UNFORTUNATELY, due to a former engagement, I could not attend the EU referendum debate on June 3 at the Royal Agricultural University (RAU).

But I was very disappointed that among the experts there was no historian.

As I lectured for the Open University on war, peace and social change in 20th-century Europe, I am very much aware that it was the nastiest, cruellest, most vicious and most destructive century the world has known.

The two world wars were fuelled by nationalism, and the Great Depression by greed, yet these two evils are behind the Brexit case.

There is no consideration of the effect on the rest of the European Union if so large a contributor leaves, or indeed of the attitude of their citizens to an increasingly isolationist Britain.

Since the experts gathered at the RAU were concerned with financial, legal and a segment of business, the basic truths which history shows us, were ignored.

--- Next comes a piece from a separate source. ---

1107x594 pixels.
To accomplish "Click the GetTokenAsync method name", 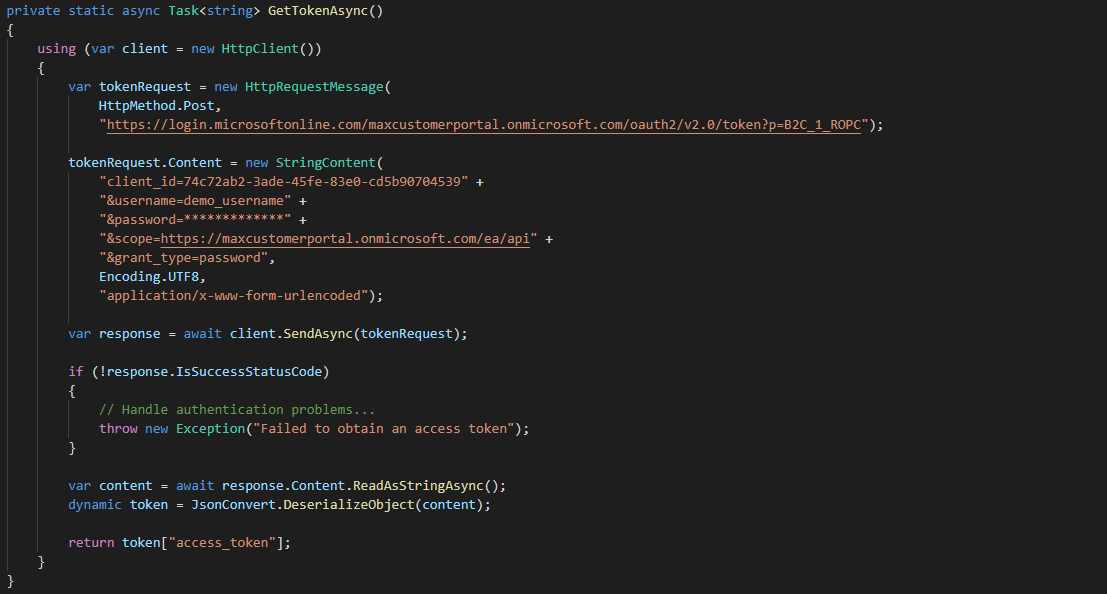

As in fact they have been so far during an increasingly hysterical and ill-mannered campaign.

Most people voting will not remember the events I mentioned above and think they will not return, but those who ignore history usually end up regretting it.

In the European Union we have the antidote to nationalism, and an aid to understanding, working for, and developing of prosperous, generous and healthy relationship with our neighbours.

Of course, the union is not perfect, but we should help its further development for the benefit, not only of Europe but of the whole world.

This is the positive side of the EU, which was unlikely to be discussed at RAU.

The two sides of the debate have been too busy denigrating each other to care about the real issues – peace and understanding – but then the rise of nationalism always follows a long period without the obscenity of war.

Let us hope that on June 23, the British public will vote to avoid another decade like the 1930s, and accept our place in Europe.